▸ Task prompt: If a line in the entries below contains "with", copy it.

--------

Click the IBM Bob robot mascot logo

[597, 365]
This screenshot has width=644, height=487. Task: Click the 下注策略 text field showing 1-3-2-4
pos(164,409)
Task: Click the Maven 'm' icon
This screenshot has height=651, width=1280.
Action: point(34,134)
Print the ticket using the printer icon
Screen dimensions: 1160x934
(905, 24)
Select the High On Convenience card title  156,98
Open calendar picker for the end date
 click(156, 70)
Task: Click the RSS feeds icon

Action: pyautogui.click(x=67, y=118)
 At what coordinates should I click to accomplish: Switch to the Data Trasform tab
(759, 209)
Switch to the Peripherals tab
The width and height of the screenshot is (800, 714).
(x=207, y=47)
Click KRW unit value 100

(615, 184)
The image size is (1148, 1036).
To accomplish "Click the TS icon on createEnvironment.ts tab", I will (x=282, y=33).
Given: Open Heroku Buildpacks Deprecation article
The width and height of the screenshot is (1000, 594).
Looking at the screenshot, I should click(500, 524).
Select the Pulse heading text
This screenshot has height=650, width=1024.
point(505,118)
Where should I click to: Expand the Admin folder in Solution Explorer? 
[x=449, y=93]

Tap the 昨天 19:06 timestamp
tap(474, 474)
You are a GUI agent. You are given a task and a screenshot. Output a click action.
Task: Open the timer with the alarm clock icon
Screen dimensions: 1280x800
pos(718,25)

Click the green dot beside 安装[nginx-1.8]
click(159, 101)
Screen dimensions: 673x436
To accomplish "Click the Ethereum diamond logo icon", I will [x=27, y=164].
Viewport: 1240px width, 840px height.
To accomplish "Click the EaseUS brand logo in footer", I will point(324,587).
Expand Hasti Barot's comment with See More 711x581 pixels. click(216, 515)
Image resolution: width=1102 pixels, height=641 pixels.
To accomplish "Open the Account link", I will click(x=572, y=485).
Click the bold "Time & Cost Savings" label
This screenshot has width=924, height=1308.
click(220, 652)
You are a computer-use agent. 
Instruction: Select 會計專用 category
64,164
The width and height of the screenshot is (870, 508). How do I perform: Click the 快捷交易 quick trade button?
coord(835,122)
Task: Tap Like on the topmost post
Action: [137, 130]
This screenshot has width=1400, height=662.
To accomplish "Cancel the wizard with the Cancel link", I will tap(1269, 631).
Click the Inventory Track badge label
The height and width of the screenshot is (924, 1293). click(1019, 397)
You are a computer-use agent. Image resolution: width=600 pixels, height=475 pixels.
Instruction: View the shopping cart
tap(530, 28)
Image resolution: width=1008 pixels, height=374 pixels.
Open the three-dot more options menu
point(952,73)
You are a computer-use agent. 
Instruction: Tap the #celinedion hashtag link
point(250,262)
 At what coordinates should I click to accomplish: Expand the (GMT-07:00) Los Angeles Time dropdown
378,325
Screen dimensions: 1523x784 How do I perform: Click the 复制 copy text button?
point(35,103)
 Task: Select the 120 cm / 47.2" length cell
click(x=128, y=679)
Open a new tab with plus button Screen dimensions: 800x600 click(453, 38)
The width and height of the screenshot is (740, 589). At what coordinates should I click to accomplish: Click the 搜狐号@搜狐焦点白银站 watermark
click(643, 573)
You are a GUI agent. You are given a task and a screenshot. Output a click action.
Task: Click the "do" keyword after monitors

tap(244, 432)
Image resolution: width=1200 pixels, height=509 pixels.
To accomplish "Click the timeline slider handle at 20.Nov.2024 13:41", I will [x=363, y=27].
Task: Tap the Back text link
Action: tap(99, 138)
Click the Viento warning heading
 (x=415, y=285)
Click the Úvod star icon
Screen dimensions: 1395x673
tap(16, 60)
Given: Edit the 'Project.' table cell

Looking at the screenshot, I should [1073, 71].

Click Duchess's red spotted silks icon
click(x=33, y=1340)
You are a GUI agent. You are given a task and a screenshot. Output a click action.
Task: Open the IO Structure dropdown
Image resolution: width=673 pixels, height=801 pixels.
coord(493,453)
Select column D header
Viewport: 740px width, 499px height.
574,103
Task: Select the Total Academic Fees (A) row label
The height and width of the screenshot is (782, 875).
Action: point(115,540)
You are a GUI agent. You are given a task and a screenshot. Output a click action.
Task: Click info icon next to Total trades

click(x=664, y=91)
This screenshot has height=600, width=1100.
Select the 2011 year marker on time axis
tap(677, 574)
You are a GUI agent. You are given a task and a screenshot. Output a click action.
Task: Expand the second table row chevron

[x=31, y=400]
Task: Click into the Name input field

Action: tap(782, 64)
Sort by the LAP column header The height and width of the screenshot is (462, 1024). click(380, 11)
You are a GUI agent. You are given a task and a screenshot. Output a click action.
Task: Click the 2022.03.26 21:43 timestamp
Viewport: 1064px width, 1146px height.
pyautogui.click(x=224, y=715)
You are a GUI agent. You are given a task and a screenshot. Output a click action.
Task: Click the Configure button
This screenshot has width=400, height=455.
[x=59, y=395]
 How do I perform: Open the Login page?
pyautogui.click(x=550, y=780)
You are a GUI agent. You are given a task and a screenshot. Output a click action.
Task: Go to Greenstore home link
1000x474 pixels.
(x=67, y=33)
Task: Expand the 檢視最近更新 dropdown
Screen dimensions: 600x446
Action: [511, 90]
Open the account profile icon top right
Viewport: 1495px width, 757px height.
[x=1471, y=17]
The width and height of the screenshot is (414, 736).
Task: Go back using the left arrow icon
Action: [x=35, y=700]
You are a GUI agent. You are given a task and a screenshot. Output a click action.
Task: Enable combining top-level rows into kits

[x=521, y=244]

--------

▸ Output of the task:
Task: Open the timer with the alarm clock icon
Expand Hasti Barot's comment with See More 711x581 pixels. click(216, 515)
To accomplish "Cancel the wizard with the Cancel link", I will tap(1269, 631).
Open a new tab with plus button Screen dimensions: 800x600 click(453, 38)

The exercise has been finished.